# Word of the Day: gallimaufry



## debodun (Sep 8, 2020)

Gallimaufry (noun) - an assortment of items, a mixture. I have quite a gallimaufry if items at my yard sale.


----------



## Aunt Marg (Sep 8, 2020)

There is a gallimaufry of personalities on the forum.


----------



## fmdog44 (Sep 8, 2020)

pronounce it:
gal eye maw free
gaul ee may fry
bunchastuff


----------



## Sliverfox (Sep 8, 2020)

Hubby's garages contain a gallimaufry of tractors  & spare parts.


----------



## Keesha (Sep 8, 2020)

Up until yesterday our garage looked like a gallimaufry of mismatched items until my husband cleaned it.


----------



## Warrigal (Sep 8, 2020)

And here's me thinking that it is was Doctor Who's home planet.


----------



## Keesha (Sep 8, 2020)

Warrigal said:


> And here's me thinking that it is was Doctor Who's home planet.


Do you not mean ‘and here’s me thinking that it is/was Doctor Who’s gallimaufrys home planet?’


----------



## Ruthanne (Sep 8, 2020)

My apartment is one doggone big gallimaufry but it's all mine I say...all mine!


----------



## MarkinPhx (Sep 8, 2020)

Tennessee Tuxedo and Chumley were always amazed at the gallimaufry  in Mr. Whoopees closet.


----------



## kburra (Sep 8, 2020)

Llanfairpwllgwyngyllgogerychwyrndrobwllllantysiliogogogoch

Is a Welsh word that translates roughly as "St Mary's Church in the Hollow of the White Hazel near a Rapid ...now all you have to do is Pronounce it!


----------



## Aunt Marg (Sep 8, 2020)

Keesha said:


> Do you not mean ‘and here’s me thinking that it is/was Doctor Who’s gallimaufrys home planet?’

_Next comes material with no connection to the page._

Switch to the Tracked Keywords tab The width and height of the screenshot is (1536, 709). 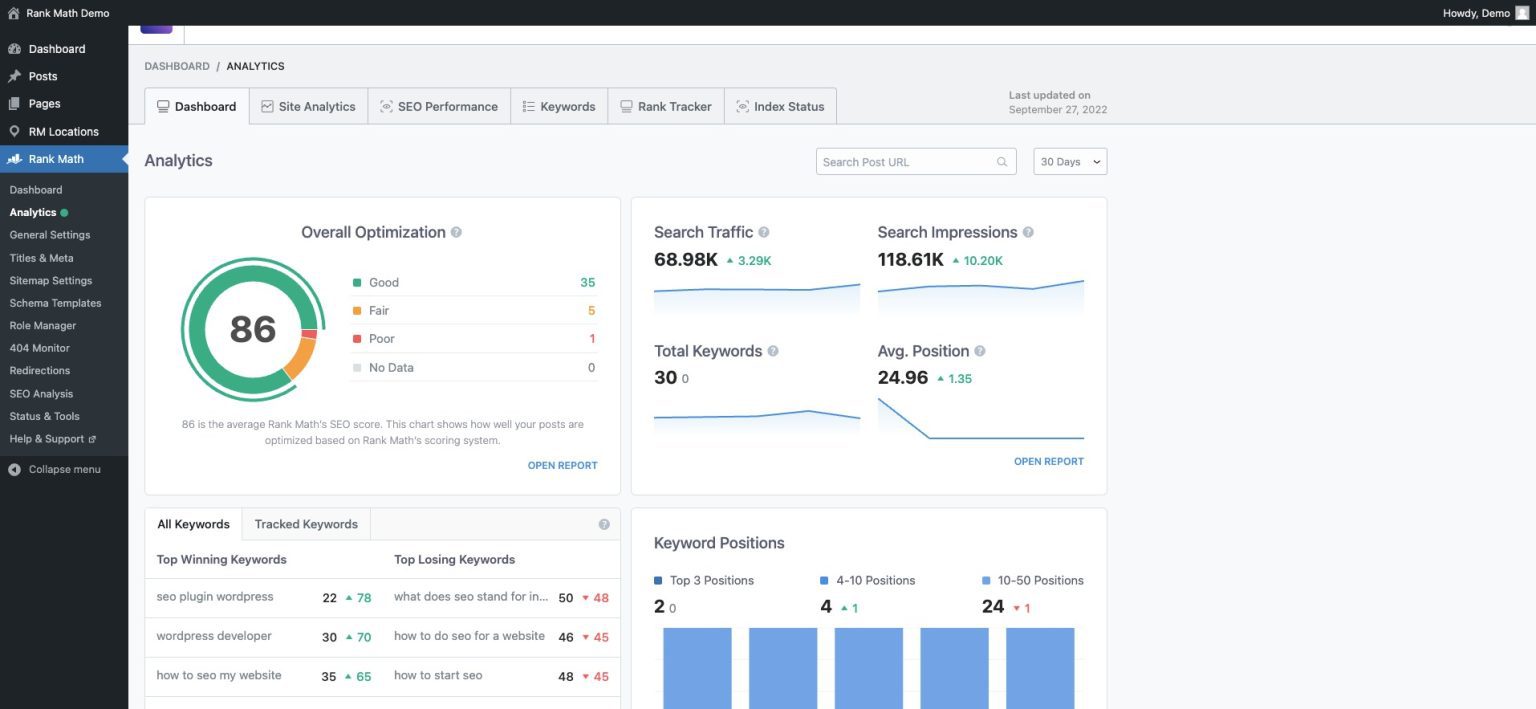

Glad you asked, Keesha, because I was going to ask!


----------



## Warrigal (Sep 8, 2020)

Keesha said:


> Do you not mean ‘and here’s me thinking that it is/was Doctor Who’s gallimaufrys home planet?’


You got me! 
Thinks. Must review and edit all posts.


----------



## kburra (Sep 8, 2020)

*Gallifrey* (/ˈɡælɪfreɪ/) is a fictional planet in the long-running British science fiction television series Doctor Who. It is the original homeworld of the Time Lord
Not to be confused with *gallimaufry* as the original post?


----------



## Aunt Marg (Sep 9, 2020)

Warrigal said:


> You got me!
> Thinks. Must review and edit all posts.


We WOTD folks come in peace.


----------



## Warrigal (Sep 9, 2020)

Phew!!!


----------



## Pinky (May 13, 2021)

I came across this word while reading The Girl With The Dragon Tattoo, by Stieg Larsson.


----------